This year, the Garcia-Carrerases joined more than 5,000 pro-lifers of all denominations and ages, who came to the Georgia Right to Life-organized event to hear speakers that included Archbishop Wilton D. Gregory and Georgia Lt. Gov. Casey Cagle.

Gov. Sonny Perdue and Republican presidential candidate Mike Huckabee, former governor of Arkansas, also spoke to the crowd.

As the rain came down, umbrellas popped up, and everyone huddled closer, waiting for the event to start. Despite the chilly weather, the mood had the feeling of a festive—but very large—family reunion, as long-time marchers greeted newcomers. Young children munched on crackers and sandwiches, and the scent of hot coffee and cocoa wafted through the air.

Christian musician Doug Stroup and his band played in the rain, before the speakers took the podium. Students from St. Pius X High School in Atlanta and other Catholic and Christian schools, huddled together for warmth in their letter jackets, but more seasoned marchers came in parkas and rain jackets.

This was the second year Sophie Conboy, now a sophomore at St. Pius X, has come to the march.

“I came to support the pro-life movement,” she said simply.

“Every year, I see more and more people here,” said Tori O’Bryant, a parishioner of St. Pius X Church in Conyers, who has been coming to the memorial service and march for the past five years. On the other hand, those who oppose the pro-life viewpoint seem fewer, she said.

Adolescents and children lead the march for life from the Georgia State Capitol down Martin Luther King, Jr. Drive. Photo By Michael Alexander

“My first year, protestors were lined up on the (Central Avenue) bridge, but every year, there seems to be less and less.”
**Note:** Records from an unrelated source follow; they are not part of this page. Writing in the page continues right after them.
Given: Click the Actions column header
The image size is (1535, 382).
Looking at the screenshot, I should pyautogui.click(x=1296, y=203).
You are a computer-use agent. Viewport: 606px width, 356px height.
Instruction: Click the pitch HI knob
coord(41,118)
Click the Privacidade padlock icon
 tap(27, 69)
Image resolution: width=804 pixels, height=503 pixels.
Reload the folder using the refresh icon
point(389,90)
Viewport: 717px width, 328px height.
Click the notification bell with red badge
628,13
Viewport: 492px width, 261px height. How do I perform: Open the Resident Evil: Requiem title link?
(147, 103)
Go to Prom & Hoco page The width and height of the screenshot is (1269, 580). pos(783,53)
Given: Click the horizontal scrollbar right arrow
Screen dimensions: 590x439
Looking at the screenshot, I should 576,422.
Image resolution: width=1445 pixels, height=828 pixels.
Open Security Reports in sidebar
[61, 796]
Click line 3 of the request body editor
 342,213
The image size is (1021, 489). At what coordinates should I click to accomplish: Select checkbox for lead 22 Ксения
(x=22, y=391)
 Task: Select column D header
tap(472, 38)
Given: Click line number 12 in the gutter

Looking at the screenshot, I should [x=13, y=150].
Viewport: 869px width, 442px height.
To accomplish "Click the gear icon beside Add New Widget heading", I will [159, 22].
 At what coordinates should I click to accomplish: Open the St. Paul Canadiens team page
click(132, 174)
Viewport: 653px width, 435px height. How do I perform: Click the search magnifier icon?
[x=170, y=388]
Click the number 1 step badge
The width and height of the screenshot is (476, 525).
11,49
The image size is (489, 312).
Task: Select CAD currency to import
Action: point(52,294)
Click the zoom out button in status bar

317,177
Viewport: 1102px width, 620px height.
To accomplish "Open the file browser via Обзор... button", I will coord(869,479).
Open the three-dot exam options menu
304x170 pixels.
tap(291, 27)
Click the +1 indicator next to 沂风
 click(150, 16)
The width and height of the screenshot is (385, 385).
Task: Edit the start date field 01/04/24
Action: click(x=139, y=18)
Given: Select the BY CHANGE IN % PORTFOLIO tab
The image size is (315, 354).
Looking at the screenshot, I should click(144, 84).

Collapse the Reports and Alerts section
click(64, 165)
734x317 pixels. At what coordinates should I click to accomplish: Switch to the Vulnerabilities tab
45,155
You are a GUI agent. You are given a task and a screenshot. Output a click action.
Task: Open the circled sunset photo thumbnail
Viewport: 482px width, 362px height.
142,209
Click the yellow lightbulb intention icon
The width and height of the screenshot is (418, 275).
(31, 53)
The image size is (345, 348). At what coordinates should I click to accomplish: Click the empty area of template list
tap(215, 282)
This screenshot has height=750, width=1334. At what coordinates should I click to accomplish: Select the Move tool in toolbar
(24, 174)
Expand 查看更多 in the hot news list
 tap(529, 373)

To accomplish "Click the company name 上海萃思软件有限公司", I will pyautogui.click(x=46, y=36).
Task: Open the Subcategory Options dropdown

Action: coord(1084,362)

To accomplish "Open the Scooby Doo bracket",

Before the silent march began, Archbishop Gregory engaged the gathering in rousing prayer, reminding them of the nation’s Founding Fathers’ wish for all to have “life, liberty and the pursuit of happiness.”

The archbishop prayed, “We ask our Creator to change those hearts that need to be softened.” He prayed that a respect for life from the moment of its existence would be restored and that the United States would return to the wisdom the Founding Fathers offered.

Huckabee, who took the podium after being introduced by Perdue, echoed the archbishop’s reflection on the Founding Fathers, and thanked the Catholic Church “whose voices were louder and clearer earlier on in the fight against abortion than anyone else.”

While they agreed the speeches from politicians supporting the pro-life effort were nice to hear, Mark and Cindy Cassandra were more interested in the issue at hand than who they were going to support at the polls.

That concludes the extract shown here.